Parece que el esquema católico está bastante claro: existe un Iglesia triunfante (celebrada el día de Todos los Santos); otra purgante (la de los Fieles Difuntos), con pecadillos pendientes, y una tercera, militante, que es la que justo en estos días discierne sobre qué hacer con los difuntos inmediatos, y si es preferible darles tierra santa o darles fuego, y si, en este segundo caso, han de aventarse las cenizas hacia el Universo o han de recogerse en una capilla de ánimas, hoy llamadas preferiblemente columbarios. Esto de los «difuntos inmediatos» lo tomamos del antropólogo Marvin Harris, siempre fascinante y siempre materialista, y que distingue diversas prácticas entre los pueblos.
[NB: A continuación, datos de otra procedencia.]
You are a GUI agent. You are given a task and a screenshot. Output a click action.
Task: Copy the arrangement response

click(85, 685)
Unos, como los Washos de California y Nevada, se deshacen del muerto a toda costa, y queman todo lo suyo, y con sigilo mueven su campamento lejos de sus restos, por considerarlo furiosamente irritado al haber perdido su cuerpo. Otros, caso de los Dobuanos del Pacífico Sur, conservan el cráneo pelado del difunto en sus chozas, para legitimar sus derechos hereditarios sobre tierras y bienes, al tiempo que adoran su calavera y le ofrecen alimento y bebida, implorando su protección.
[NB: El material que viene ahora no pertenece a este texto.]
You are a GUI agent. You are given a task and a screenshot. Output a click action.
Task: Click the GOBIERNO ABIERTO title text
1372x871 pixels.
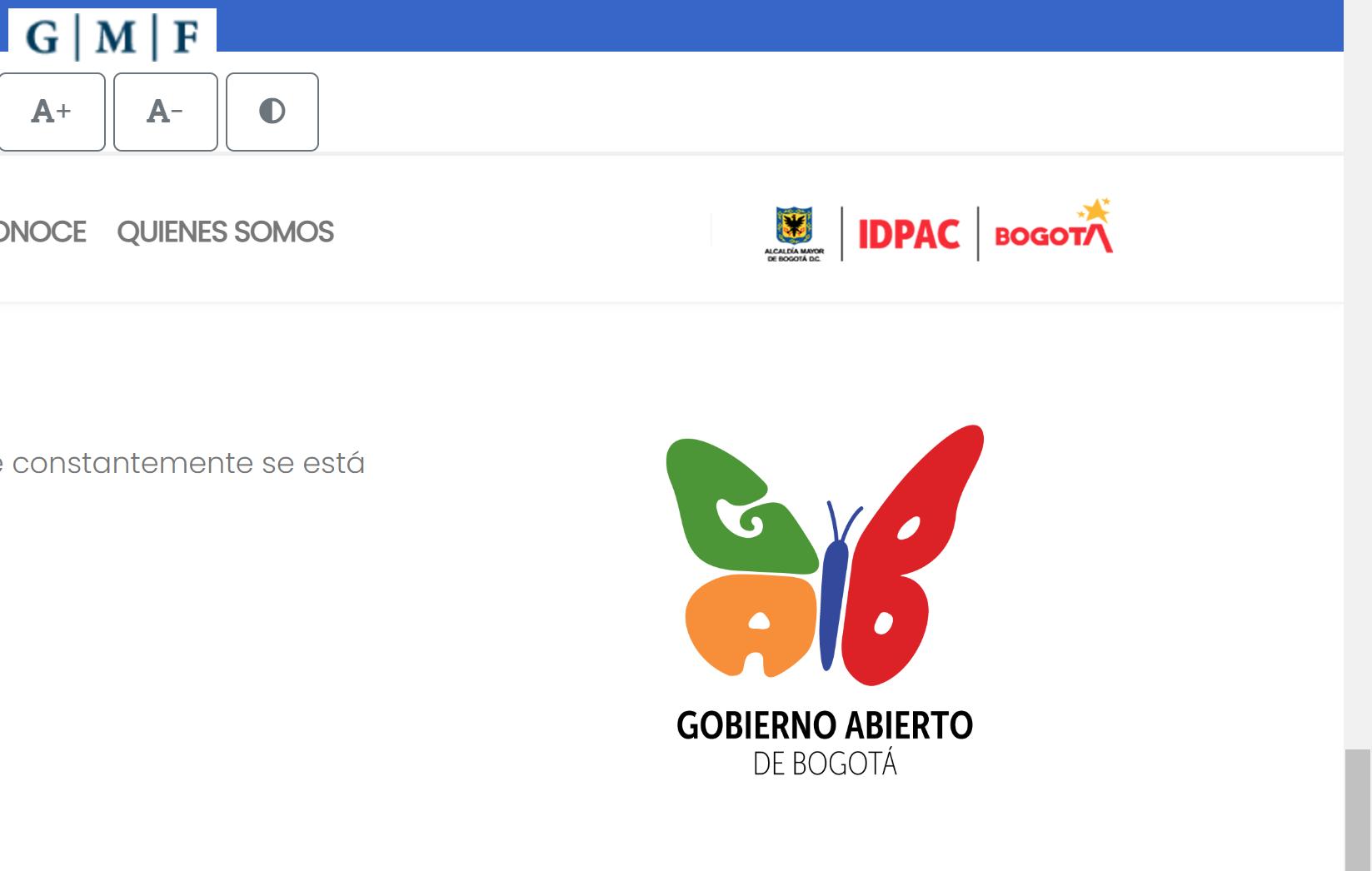[x=825, y=725]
Así, o el difunto se funde con el Cosmos y desaparece o se queda dentro de casa, como un fetiche.

Antes de proseguir relataré una experiencia personal. Cuando falleció mi madre y la familia recibió el recipiente con las cenizas, el encargado de la funeraria nos explicó muy amablemente el proceso de incineración, que dura varias horas, pero deja fragmentos de huesos calcinados en el horno, los cuales son después triturados hasta la obtención del polvo final.

Entonces recordé aquel texto del profeta Ezequiel, cuando es conducido a un valle lleno de huesos calcinados. Y «el Señor dice a esos huesos: Yo os voy a infundir espíritu para que reviváis. Os injertaré tendones, os haré criar carne; tensaré sobre vosotros la piel y os infundiré espíritu para que reviváis, (...) y los huesos se ensamblaron, hueso con hueso».

Tras las exequias de mi madre volví sobre la descripción de aquel proceso industrial de cremación y de trituración de los huesos calcinados, que no me había causado ningún entusiasmo. No esparcimos sus cenizas en ninguna parte, sino que reposan en la capilla de ánimas de la iglesia de San Juan de Amandi.

Somos polvo de estrellas. Cada uno de nuestros átomos existe desde los primeros minutos de formación del Universo, hace 15.000 millones de años, porque nada de materia se ha creado o destruido desde entonces. Y cada uno de nuestros átomos volverá a ser masa indiferenciada del Universo.

Pero el esparcimiento de las cenizas siempre me ha parecido precipitar tal proceso cósmico. Por ello prefiero una diferenciación cautelar de mis restos con respecto al resto de la materia, y en algún lugar silencioso y recogido, y tal vez santo. Valga Quevedo para el caso: un puñado «de polvo enamorado» que tal vez tendrá algún sentido.